→ **What needs to be done**
Which lines in the records below contain the word "arrow"? Return each of those lines in full, counting only matches with the same uppercase and lowercase letters.

* * * * * * *

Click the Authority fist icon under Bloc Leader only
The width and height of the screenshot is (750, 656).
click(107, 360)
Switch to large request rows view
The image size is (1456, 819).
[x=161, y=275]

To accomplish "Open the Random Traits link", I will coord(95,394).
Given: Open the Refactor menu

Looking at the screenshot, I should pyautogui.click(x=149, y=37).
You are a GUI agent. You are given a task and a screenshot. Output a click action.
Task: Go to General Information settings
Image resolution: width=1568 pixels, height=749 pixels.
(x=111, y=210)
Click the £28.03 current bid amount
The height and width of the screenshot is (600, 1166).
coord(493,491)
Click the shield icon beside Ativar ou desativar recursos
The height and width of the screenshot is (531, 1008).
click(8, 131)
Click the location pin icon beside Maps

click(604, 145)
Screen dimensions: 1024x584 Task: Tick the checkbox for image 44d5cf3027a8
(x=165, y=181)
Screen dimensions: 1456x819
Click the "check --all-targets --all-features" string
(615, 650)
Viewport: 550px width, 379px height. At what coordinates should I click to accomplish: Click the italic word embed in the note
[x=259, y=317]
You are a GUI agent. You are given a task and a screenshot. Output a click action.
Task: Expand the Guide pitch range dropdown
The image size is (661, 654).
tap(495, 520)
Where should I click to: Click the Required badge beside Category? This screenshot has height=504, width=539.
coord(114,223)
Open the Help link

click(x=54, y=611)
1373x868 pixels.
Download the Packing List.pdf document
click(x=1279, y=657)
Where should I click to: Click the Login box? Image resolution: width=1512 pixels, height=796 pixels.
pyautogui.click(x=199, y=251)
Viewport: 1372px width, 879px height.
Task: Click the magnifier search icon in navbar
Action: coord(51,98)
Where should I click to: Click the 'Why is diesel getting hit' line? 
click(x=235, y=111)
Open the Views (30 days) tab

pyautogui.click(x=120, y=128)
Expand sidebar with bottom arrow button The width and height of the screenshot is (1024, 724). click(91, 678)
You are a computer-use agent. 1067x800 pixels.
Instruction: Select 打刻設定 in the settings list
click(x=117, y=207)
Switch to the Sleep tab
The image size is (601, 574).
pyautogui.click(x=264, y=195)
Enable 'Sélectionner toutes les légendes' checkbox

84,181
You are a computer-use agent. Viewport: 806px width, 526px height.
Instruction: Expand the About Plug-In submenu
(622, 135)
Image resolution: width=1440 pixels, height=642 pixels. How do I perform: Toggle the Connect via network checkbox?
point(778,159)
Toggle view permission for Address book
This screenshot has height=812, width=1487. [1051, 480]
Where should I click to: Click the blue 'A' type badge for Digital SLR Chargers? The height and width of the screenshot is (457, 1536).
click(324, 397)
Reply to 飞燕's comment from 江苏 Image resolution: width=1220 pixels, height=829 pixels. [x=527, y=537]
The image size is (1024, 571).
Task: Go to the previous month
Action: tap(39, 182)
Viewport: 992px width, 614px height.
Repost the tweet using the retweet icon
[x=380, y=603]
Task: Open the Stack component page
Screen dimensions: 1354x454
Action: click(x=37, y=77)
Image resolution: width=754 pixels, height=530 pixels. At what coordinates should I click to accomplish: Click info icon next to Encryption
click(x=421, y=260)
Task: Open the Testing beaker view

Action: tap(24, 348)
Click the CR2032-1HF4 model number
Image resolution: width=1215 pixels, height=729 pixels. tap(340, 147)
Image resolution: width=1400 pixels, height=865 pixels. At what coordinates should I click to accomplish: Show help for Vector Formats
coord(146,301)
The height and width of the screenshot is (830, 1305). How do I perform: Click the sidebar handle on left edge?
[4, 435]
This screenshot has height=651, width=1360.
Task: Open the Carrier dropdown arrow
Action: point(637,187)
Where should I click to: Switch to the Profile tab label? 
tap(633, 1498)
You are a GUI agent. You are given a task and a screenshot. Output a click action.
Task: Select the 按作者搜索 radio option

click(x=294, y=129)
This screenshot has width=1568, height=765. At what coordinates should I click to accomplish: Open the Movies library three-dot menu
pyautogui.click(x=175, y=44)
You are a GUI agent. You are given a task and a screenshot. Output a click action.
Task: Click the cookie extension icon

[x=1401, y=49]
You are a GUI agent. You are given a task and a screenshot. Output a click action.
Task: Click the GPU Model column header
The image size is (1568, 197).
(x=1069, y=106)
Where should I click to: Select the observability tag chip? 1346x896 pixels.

* * * * * * *

→ **Worked answer**
Expand sidebar with bottom arrow button The width and height of the screenshot is (1024, 724). click(91, 678)
Task: Open the Carrier dropdown arrow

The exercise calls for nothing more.